What type of analysis does a heatmap support?
- Distribution analysis: Heatmaps can be useful in visualizing the distribution of data like the frequency of words in a document or the number of customers in a region.
- Comparison analysis: Heatmaps are used to contrast data like the sales of different products or the performance of different teams, helping in detecting areas for improvement.
- Correlation analysis: Heatmaps can be used to visualize relationships between different variables, useful for understanding how the variables affect each other.
- Cluster analysis: Heatmaps can be used to detect clusters of data points that are related to each other, aiding in identifying categories of data that share common features.
Heatmap real-time use cases
Healthcare data analysis
The average visit length by department is a healthcare metric is used to display the distribution of average patient visit durations in a healthcare facility. It enables healthcare providers to identify areas where patient wait times might be excessive, enabling them to enhance resource allocation, streamline patient flow, and improve overall operational efficiency.
Sales analysts use heatmaps to represent the distribution of potential revenue across different stages of the sales pipeline and various lead sources. The heatmap color intensity assists sales departments in identifying revenue-generating stages and lead sources, prioritizing efforts, and improving plans for sales performance by recognizing potential areas for improvement.
The areas for improvement by age group metric is for survey analysis.
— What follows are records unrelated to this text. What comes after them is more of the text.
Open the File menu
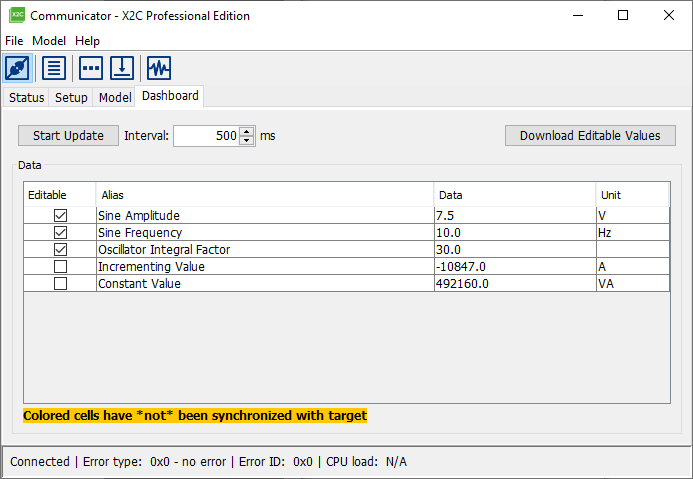693x479 pixels. [14, 41]
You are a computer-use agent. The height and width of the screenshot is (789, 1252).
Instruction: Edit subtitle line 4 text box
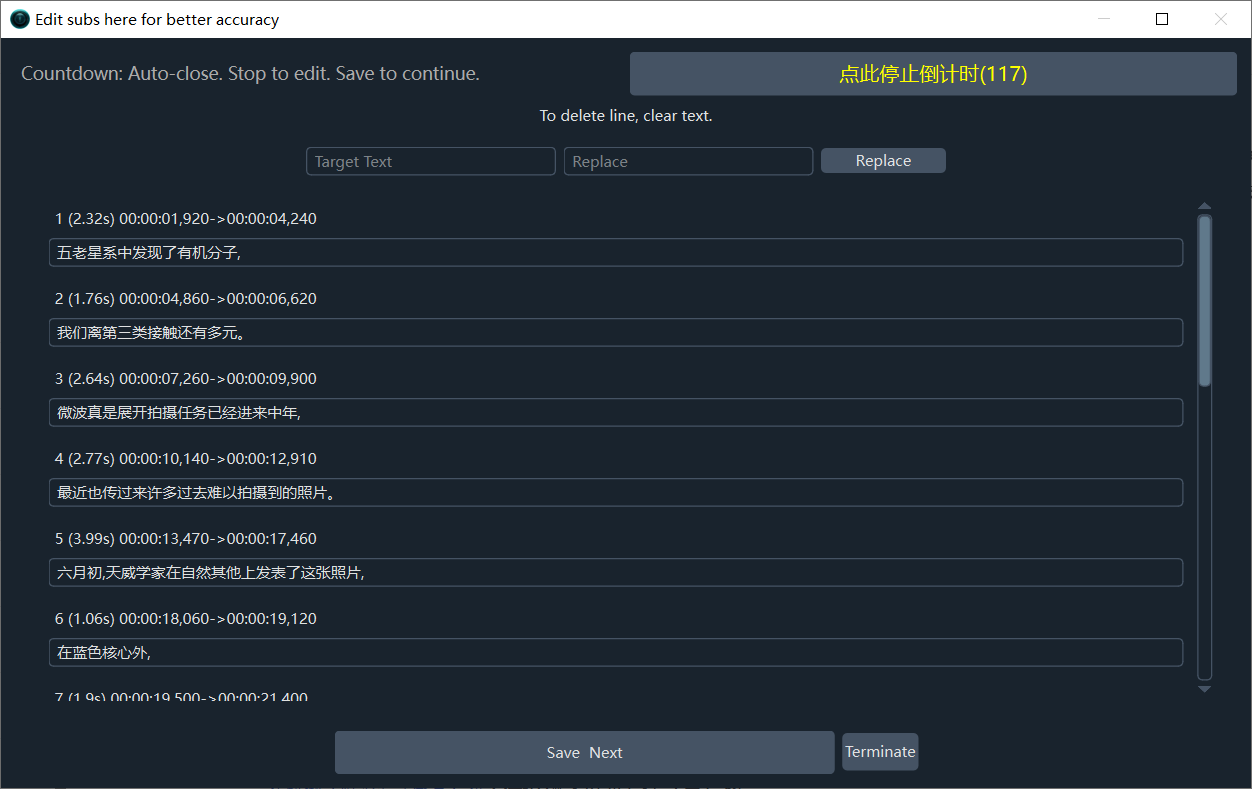[x=615, y=493]
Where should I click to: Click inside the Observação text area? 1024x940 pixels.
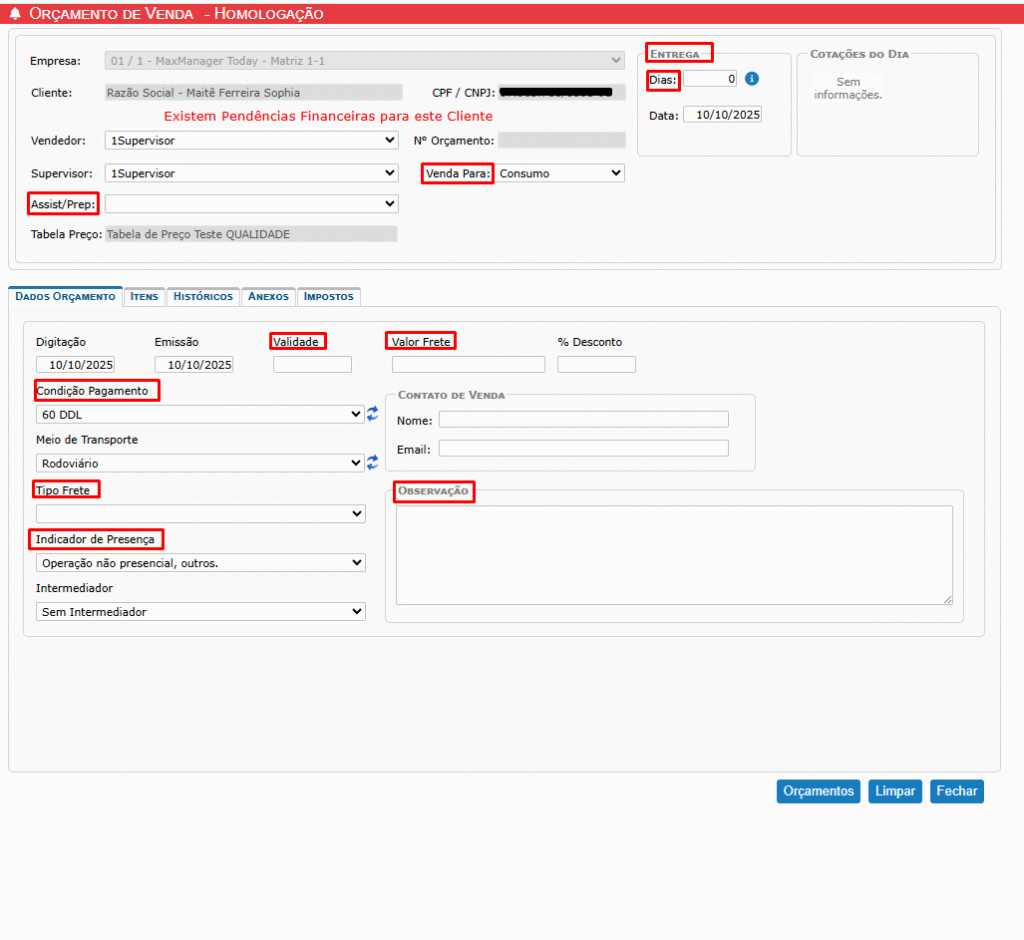coord(673,554)
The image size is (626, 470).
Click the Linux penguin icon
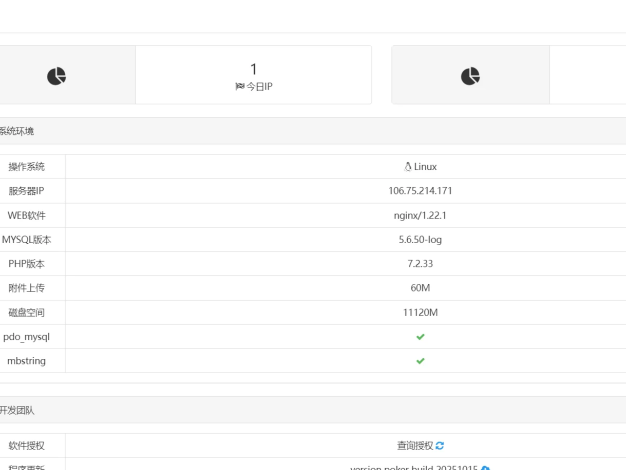(x=407, y=166)
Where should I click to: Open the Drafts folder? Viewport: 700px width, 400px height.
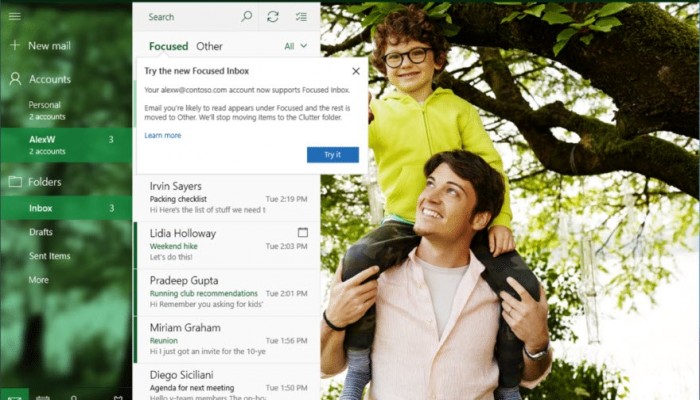click(x=41, y=232)
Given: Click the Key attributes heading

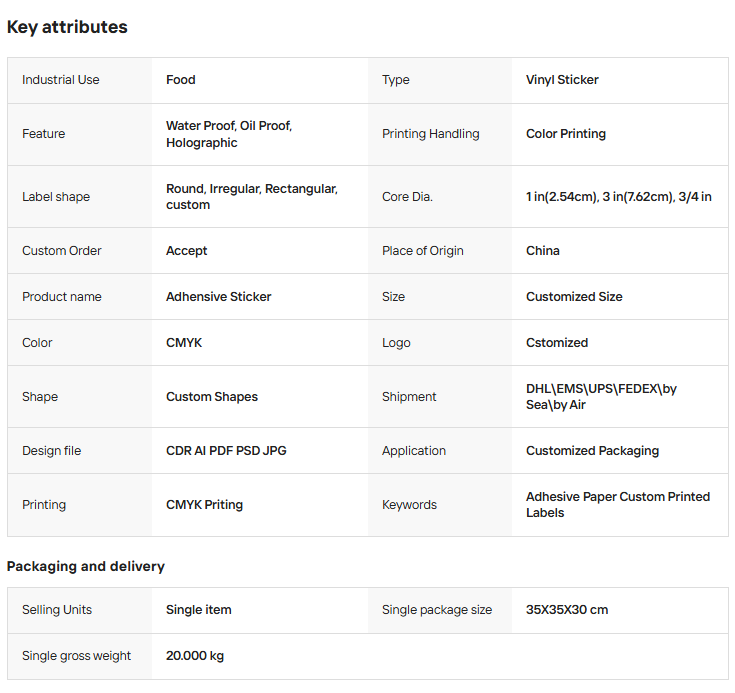Looking at the screenshot, I should [x=67, y=27].
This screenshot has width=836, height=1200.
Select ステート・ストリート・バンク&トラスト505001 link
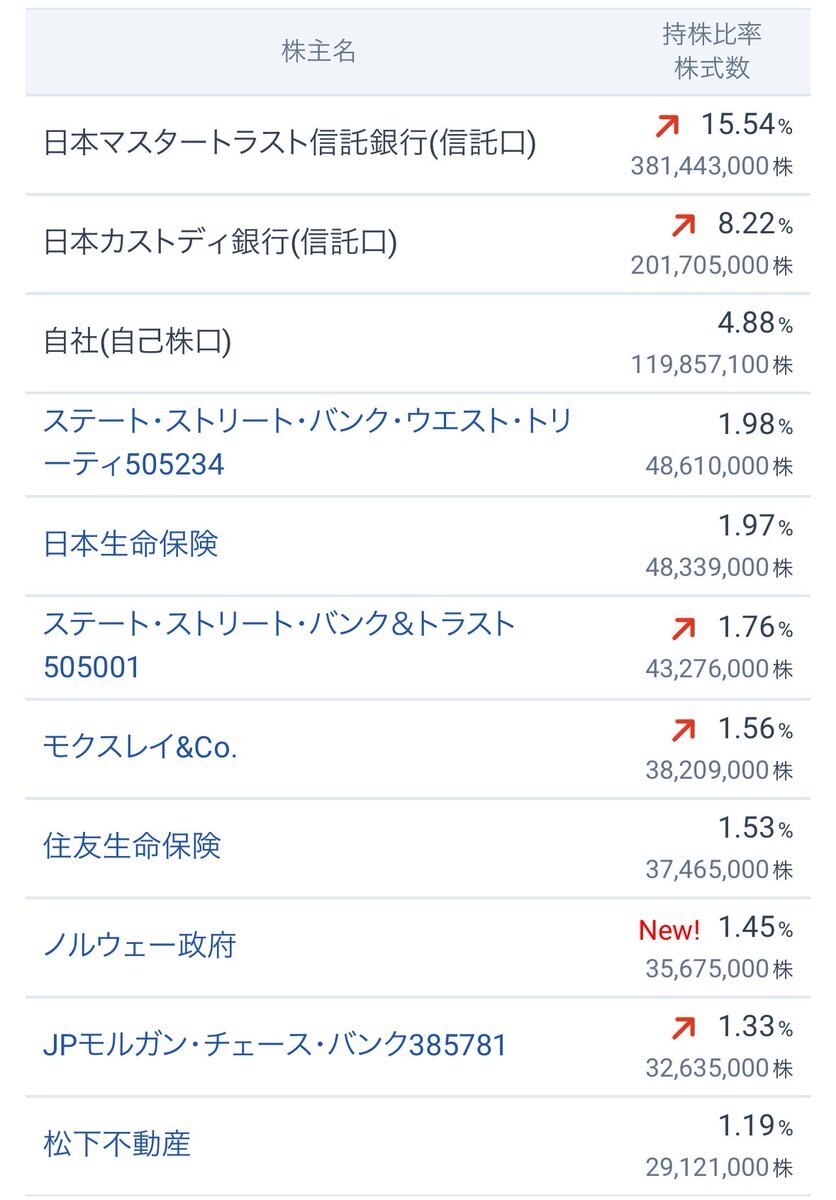click(x=280, y=646)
Customers submit feedback forms and the heatmap visualizes the customers opinions on where the company can improve. It highlights areas where certain age groups are especially satisfied or dissatisfied. Businesses can prioritize improvements based on their target groups.
This heatmap provides insurance companies with an extensive view of premium performance trends for different kinds of policies. This visualization assists insurance companies in identifying patterns, high-growth areas, and potential risks. They can make data-driven decisions for which policies to promote and which to downplay.
This heatmap is used in agile development to showcase task distribution across types and priorities. Teams can quickly determine workload balance, spot potential gaps, and make informed decisions for resource allocation. Work is evenly distributed among different task departments, facilitating a more efficient and agile workflow.
HR can use this heatmap to show how much was spent on employee salaries across different departments. HR professionals can detect patterns, disparities, and potential outliers in compensation across departments.
In conclusion, heatmaps simplify large amounts of information, revealing patterns and correlations, leading to swift decision-making.